A new report from the American Institutes for Research (AIR) finds that eighth graders in most states perform as well as or better than their counterparts in most foreign countries in math and science. The bad news is that eighth graders in the highest-achieving states (Massachusetts, Minnesota, and North Dakota, among others) fall significantly below those in the highest-achieving countries (including Singapore, Hong Kong, and Korea). The report, Chance Favors the Prepared Mind: Mathematics and Science Indicators for Comparing States and Nations, uses state eighth-grade data from the 2005 and 2007 National Assessment for Educational Progress (NAEP) to project a state’s performance onto the scale of the Trends in International Mathematics and Science Study (TIMSS). By doing so, the performances of each of the fifty states and the District of Columbia can be compared to the forty-six countries that participate in the TIMSS.
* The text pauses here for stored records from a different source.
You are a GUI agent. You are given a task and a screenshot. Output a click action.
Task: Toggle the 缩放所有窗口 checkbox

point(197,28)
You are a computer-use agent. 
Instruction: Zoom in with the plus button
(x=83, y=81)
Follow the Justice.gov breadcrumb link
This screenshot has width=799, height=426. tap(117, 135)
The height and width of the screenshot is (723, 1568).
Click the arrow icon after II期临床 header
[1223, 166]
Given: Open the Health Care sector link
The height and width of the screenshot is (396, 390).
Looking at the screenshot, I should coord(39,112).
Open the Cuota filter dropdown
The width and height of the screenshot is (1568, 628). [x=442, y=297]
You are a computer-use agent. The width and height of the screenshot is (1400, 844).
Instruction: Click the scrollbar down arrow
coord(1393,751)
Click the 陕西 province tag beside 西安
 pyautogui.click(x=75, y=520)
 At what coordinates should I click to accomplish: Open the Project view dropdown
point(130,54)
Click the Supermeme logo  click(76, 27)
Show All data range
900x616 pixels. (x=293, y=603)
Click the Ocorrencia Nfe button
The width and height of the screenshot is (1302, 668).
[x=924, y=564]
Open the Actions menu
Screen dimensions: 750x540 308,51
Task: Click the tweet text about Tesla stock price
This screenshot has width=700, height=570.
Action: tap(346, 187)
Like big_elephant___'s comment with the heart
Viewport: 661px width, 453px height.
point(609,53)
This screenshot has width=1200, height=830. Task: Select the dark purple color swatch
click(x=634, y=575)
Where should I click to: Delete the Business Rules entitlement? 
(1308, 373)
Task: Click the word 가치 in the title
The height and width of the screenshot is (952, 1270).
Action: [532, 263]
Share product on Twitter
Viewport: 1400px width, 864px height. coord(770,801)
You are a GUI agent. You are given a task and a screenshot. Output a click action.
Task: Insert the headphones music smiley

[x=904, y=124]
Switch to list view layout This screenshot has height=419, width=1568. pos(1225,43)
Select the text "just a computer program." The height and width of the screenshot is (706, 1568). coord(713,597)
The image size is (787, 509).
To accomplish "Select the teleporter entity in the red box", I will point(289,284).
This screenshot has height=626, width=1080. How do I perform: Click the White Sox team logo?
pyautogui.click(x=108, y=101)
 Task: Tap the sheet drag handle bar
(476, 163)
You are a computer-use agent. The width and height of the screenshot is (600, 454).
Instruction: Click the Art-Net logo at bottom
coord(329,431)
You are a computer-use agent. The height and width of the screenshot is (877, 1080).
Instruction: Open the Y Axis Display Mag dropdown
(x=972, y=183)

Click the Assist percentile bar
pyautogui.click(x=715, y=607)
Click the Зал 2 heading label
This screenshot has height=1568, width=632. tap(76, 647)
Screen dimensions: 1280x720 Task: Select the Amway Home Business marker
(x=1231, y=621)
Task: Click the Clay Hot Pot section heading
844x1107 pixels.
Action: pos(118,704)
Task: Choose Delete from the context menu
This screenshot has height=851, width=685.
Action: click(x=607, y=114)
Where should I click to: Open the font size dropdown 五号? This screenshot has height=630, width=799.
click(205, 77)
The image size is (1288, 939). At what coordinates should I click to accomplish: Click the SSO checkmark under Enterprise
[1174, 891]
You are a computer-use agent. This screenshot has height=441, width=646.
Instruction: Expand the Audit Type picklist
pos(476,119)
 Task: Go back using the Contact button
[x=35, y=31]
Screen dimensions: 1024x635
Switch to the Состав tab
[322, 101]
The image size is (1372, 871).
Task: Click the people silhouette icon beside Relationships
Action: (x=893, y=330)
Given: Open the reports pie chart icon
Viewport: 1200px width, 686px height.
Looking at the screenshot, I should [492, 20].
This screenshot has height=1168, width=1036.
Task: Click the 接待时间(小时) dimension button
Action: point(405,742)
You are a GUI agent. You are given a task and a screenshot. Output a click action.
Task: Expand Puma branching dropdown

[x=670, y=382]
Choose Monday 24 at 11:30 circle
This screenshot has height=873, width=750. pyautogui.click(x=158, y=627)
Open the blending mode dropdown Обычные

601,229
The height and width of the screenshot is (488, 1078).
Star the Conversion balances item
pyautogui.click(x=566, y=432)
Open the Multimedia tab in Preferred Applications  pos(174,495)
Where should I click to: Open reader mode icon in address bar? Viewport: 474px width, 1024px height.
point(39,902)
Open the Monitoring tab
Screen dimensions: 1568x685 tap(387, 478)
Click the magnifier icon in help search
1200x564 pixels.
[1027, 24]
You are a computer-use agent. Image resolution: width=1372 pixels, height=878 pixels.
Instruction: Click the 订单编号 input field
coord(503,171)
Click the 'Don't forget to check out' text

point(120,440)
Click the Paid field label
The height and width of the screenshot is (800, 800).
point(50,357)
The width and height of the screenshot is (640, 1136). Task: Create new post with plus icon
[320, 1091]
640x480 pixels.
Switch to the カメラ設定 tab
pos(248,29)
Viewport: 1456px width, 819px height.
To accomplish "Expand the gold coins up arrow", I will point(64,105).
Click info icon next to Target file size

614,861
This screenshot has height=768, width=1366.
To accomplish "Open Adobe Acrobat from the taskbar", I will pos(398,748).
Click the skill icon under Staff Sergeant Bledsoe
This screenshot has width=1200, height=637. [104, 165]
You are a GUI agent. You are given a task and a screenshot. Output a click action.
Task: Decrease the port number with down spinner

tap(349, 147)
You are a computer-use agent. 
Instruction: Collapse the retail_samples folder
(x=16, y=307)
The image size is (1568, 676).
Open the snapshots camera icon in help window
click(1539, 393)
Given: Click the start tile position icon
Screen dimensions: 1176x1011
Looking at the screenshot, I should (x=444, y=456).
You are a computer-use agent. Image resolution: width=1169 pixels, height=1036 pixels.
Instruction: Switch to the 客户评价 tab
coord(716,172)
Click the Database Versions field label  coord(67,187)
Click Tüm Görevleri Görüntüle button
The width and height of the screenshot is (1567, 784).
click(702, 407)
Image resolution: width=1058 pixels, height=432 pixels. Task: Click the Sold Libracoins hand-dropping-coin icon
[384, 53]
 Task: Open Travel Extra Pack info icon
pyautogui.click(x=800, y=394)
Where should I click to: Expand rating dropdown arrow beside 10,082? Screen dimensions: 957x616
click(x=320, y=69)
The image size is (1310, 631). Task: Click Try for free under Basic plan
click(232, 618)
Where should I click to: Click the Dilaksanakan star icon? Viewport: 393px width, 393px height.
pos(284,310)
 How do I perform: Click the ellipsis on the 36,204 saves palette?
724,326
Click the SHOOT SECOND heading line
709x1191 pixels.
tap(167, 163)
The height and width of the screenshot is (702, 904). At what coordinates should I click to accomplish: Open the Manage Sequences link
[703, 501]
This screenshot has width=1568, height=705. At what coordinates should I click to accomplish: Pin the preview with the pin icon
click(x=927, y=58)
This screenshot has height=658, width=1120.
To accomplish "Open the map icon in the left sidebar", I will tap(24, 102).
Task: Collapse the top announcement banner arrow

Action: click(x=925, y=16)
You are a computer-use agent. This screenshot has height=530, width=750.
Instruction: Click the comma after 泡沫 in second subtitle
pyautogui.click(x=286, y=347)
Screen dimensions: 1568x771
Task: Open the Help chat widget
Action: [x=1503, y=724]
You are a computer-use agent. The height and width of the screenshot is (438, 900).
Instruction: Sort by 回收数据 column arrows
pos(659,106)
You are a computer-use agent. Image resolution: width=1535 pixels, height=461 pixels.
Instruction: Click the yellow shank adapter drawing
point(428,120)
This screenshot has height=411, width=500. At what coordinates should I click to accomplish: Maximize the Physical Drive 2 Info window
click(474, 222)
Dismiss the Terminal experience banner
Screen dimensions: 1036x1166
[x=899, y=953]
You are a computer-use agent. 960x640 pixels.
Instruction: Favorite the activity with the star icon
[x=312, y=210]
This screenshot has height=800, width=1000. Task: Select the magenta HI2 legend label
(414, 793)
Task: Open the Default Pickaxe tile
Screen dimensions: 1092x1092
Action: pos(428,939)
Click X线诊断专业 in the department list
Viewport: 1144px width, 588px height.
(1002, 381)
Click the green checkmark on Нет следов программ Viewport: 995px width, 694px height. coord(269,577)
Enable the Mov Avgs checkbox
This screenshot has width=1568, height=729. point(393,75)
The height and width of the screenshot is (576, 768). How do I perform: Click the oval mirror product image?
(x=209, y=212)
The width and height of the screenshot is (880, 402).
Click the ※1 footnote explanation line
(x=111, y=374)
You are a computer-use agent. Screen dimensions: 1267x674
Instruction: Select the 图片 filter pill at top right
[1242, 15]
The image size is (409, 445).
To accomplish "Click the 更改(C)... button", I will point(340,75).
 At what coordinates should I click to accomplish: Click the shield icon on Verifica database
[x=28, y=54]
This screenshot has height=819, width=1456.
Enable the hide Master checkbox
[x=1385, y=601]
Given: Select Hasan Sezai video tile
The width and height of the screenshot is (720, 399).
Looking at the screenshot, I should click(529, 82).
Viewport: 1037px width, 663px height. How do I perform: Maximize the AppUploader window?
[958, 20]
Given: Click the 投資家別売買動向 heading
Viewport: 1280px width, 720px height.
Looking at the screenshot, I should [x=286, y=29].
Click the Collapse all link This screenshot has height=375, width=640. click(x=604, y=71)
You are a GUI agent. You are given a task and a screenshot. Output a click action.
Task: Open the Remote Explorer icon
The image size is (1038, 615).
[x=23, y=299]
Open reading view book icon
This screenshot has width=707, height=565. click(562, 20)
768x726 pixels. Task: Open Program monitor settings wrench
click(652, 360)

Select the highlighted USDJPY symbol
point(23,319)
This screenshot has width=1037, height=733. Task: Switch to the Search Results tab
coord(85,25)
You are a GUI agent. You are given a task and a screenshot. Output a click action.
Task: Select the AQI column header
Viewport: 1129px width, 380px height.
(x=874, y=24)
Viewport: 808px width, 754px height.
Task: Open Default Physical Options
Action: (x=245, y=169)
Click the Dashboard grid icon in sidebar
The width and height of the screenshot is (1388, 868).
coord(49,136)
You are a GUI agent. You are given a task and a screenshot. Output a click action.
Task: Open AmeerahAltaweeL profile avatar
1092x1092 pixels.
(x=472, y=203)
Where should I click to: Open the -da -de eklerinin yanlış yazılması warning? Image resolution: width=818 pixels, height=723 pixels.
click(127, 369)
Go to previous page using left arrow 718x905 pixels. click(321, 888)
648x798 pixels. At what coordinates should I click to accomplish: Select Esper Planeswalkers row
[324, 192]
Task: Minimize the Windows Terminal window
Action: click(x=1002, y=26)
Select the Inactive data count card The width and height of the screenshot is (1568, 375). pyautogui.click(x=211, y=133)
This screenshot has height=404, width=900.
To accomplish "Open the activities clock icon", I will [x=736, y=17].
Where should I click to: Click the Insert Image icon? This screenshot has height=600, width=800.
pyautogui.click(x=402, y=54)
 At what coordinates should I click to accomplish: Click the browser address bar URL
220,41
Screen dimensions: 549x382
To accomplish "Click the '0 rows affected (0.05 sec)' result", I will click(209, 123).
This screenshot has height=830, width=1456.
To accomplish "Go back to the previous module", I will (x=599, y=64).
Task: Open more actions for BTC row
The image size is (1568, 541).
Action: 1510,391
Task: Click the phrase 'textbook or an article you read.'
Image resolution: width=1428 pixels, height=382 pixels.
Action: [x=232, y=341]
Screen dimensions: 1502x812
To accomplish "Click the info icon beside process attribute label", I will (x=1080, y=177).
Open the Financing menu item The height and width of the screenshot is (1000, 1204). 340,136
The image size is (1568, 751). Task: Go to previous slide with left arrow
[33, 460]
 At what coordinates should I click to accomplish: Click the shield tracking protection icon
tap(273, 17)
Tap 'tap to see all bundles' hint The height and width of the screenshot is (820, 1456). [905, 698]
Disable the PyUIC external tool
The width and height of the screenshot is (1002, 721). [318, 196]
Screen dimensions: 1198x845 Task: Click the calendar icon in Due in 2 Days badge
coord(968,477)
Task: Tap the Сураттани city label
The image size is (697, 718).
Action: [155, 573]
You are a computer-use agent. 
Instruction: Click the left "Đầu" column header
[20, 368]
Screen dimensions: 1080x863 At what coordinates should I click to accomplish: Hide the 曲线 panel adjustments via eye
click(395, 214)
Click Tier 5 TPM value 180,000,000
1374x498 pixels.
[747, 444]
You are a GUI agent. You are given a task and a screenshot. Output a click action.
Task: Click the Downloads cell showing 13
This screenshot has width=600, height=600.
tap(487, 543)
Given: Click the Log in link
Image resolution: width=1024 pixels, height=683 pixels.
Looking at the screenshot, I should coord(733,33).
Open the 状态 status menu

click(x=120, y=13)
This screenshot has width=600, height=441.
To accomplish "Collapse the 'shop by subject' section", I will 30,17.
“If you think of states and nations as in a race to prepare the future generation of workers, scholars, and citizens to be competent and competitive in a technologically complex world, then the states are in the middle of the pack,” said Dr. Gary Phillips, a chief scientist at AIR and author of the report.
According to the report, Singapore, Hong Kong, Korea, Chinese Taipei, and Japan generally outperform the United States in math and science. In addition, Massachusetts, the highest-scoring state in math, also falls behind these five Asian countries in math-although it outperforms the other forty-one countries included in the report. In science, North Dakota is the highest-ranking state, finishing ahead of Japan, but behind the four other Asian countries. The highest-performing countries and states in math and science are shown in the table below.
|Country/State||Math Score||Country/State||Science Score|
|Hong Kong||66||Chinese Taipei||52|
|North Dakota||41||Estonia, Massachusetts, New Hampshire, South Dakota, Vermont||41|
|Kansas, New Jersey, Belgium||40|
The report finds that the United States’ average performance in math and science is generally comparable to other English-speaking nations and to European nations and significantly better than many African and Middle Eastern countries. However, several states (Mississippi, New Mexico, and Alabama, among others) and the District of Columbia have poor performance levels that fall closer to those of African and Middle Eastern countries.
“More than a century ago, Louis Pasteur revealed the secret to invention and innovation when he said ‘chance favors the prepared mind’,” Phillips said. “The take away message from this report is that the United States is losing the race to prepare the minds of the future generation.”